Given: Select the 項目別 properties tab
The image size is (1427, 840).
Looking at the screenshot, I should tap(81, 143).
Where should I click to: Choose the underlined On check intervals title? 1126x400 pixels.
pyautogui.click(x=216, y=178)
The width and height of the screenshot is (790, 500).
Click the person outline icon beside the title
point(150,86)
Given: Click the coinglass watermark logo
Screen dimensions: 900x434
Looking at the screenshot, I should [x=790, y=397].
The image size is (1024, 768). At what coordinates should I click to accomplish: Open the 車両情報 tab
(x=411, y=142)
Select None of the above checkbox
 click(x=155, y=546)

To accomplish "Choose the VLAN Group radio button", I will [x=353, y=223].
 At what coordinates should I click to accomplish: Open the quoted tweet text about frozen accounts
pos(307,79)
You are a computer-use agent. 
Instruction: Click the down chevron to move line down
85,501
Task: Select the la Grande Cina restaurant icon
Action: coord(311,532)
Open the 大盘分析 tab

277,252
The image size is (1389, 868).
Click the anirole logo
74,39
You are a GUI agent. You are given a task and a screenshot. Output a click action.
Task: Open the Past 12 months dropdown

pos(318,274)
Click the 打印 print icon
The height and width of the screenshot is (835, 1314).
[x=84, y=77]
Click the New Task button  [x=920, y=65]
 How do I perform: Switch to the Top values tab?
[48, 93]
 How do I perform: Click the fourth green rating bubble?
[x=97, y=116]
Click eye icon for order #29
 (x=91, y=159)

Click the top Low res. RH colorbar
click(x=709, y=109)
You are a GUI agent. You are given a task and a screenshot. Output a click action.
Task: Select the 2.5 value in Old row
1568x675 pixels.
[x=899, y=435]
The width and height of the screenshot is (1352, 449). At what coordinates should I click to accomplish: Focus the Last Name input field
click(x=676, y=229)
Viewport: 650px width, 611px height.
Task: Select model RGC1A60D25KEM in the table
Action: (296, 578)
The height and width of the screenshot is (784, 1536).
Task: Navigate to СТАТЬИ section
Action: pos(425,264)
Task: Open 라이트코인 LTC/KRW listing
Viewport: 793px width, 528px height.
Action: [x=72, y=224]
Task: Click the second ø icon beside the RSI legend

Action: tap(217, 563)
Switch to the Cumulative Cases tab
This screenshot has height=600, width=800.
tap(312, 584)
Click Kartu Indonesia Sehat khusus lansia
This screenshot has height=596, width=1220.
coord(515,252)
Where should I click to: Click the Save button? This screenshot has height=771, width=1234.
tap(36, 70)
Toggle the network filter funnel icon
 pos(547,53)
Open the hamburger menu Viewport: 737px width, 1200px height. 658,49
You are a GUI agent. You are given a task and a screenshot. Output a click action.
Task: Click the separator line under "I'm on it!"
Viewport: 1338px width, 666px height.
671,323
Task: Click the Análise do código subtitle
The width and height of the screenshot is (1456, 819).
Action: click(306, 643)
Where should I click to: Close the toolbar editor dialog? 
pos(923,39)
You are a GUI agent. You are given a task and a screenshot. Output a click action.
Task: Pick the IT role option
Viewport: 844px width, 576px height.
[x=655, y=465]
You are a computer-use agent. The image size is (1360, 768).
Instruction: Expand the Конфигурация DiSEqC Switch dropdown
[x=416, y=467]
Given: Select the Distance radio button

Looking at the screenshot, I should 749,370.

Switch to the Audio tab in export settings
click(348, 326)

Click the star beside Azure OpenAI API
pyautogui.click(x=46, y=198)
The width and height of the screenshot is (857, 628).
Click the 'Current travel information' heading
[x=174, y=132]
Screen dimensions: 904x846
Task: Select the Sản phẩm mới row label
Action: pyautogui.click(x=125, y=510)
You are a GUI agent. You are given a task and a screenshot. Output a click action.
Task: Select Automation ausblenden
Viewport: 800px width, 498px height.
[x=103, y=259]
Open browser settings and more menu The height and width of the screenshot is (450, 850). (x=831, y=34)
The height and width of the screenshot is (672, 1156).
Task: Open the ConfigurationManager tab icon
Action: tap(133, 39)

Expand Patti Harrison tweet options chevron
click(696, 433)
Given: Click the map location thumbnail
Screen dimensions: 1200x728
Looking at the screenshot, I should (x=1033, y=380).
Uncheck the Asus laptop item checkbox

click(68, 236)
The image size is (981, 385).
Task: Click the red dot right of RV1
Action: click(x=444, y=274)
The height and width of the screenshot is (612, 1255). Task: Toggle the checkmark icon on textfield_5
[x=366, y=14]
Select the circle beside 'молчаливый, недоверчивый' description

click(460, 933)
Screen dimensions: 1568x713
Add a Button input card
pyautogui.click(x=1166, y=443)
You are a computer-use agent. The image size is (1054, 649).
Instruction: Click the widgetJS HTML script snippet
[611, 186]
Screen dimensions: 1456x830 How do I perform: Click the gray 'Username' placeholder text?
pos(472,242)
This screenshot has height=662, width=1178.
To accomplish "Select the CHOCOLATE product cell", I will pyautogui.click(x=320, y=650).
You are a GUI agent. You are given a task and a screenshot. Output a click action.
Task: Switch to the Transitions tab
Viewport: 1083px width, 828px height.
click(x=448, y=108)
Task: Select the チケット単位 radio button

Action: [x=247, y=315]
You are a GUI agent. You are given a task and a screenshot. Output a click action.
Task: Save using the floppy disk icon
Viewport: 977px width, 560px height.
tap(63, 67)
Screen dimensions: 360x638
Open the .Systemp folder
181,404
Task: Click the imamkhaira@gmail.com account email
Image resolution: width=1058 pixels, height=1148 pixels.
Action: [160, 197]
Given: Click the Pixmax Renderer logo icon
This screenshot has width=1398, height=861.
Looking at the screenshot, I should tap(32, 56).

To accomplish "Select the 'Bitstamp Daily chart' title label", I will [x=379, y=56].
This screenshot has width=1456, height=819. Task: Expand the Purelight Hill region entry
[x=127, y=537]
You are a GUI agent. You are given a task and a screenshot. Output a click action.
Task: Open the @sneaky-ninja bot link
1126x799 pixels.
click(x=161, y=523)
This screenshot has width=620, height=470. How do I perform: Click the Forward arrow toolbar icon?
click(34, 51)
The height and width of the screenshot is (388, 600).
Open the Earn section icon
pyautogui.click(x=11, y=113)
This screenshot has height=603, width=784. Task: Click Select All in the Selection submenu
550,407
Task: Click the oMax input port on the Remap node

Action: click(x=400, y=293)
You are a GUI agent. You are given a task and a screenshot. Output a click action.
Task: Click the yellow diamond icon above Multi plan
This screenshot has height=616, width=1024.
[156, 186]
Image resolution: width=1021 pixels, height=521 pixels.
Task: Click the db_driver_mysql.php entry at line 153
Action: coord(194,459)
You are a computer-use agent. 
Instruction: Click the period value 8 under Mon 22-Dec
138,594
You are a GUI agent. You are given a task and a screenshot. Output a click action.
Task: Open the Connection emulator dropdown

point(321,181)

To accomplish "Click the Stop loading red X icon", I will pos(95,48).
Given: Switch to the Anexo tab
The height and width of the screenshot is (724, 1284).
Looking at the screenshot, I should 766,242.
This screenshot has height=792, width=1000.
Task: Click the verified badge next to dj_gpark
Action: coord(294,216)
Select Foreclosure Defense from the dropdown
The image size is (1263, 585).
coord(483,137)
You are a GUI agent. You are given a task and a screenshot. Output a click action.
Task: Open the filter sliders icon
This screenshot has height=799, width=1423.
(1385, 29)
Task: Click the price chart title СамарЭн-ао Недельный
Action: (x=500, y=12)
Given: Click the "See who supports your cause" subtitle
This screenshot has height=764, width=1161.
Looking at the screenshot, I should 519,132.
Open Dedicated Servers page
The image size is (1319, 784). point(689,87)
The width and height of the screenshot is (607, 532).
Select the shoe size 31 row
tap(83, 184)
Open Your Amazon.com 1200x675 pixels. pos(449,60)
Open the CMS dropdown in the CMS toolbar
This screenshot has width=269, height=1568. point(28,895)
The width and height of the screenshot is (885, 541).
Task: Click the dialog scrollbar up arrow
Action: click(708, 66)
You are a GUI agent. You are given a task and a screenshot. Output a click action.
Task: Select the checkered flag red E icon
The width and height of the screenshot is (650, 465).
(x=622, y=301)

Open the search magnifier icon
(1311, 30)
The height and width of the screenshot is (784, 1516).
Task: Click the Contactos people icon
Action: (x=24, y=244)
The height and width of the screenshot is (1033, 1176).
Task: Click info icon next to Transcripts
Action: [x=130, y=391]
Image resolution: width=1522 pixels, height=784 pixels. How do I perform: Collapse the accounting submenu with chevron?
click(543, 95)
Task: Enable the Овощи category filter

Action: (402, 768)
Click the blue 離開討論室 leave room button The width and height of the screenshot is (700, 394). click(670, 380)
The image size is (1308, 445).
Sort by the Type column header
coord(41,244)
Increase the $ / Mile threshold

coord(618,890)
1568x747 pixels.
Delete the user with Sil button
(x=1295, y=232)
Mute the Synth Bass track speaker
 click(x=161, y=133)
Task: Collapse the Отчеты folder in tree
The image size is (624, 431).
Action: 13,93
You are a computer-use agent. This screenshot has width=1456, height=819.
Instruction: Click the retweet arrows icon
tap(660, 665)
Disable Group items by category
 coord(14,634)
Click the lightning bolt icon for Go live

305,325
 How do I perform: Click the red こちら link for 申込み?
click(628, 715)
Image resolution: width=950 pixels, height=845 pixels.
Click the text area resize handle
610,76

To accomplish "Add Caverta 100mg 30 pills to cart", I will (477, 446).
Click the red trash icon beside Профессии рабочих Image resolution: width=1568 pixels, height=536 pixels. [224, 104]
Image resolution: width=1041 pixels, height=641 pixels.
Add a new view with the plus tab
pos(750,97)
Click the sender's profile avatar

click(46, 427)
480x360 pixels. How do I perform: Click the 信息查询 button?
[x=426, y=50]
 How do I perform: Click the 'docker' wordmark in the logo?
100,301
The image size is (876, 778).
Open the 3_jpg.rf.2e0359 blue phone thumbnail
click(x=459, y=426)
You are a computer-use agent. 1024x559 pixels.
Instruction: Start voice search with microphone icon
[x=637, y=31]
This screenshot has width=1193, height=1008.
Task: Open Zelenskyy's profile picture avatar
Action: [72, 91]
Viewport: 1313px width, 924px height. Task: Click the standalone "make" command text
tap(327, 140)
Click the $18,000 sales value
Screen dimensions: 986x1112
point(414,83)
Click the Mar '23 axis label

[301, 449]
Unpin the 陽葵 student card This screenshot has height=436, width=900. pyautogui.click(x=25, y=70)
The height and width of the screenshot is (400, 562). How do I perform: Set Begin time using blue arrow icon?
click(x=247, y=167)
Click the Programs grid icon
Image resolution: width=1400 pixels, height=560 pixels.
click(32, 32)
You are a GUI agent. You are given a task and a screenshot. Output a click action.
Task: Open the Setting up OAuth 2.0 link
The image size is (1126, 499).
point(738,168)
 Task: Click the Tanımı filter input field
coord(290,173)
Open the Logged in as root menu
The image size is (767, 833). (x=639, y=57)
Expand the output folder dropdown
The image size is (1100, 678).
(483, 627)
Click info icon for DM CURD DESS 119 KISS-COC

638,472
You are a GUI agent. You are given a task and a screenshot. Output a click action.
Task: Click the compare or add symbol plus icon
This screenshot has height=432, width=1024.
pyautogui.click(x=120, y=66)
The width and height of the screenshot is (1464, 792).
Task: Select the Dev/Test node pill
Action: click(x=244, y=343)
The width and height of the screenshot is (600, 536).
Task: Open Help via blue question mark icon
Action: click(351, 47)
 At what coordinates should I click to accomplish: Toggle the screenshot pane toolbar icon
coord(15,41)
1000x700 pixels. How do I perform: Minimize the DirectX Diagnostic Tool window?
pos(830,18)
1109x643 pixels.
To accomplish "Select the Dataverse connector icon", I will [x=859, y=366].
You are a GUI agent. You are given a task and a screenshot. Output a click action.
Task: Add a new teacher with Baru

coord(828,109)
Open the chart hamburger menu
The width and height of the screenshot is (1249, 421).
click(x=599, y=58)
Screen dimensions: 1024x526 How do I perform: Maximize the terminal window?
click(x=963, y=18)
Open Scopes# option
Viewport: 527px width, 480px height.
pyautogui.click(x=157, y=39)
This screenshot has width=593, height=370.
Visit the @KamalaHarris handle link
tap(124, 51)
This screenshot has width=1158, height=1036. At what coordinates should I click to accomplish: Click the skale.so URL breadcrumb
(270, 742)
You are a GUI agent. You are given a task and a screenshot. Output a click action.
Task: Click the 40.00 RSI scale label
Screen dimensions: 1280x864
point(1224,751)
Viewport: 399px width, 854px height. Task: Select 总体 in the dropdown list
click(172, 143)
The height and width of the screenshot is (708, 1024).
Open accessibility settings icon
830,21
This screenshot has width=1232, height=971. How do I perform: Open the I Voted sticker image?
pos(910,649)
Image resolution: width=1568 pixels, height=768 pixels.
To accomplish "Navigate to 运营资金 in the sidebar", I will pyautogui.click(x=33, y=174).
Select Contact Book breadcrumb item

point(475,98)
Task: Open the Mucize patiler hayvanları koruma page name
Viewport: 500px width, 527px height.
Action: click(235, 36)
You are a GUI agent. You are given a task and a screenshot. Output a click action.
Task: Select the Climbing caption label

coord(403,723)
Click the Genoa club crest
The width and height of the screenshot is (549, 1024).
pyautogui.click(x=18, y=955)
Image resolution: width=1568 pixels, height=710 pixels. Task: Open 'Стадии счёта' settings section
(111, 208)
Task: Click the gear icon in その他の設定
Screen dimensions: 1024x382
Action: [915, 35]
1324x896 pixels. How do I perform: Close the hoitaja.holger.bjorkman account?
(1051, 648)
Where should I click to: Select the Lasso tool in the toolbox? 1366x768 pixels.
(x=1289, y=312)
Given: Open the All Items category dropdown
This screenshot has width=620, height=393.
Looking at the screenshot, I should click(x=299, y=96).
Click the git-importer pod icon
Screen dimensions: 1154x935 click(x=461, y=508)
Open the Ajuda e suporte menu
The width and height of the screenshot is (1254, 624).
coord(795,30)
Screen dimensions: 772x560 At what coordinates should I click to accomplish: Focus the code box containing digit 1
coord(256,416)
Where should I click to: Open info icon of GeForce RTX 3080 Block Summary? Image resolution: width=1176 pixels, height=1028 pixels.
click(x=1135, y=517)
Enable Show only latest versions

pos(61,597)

● ● ● ● ● ● ●

▶ _What to work on_: For the string "subtitle", return every line of the data where it appears.

▶ _Reply to the task_:
Task: Click the Análise do código subtitle
Given: Click the "See who supports your cause" subtitle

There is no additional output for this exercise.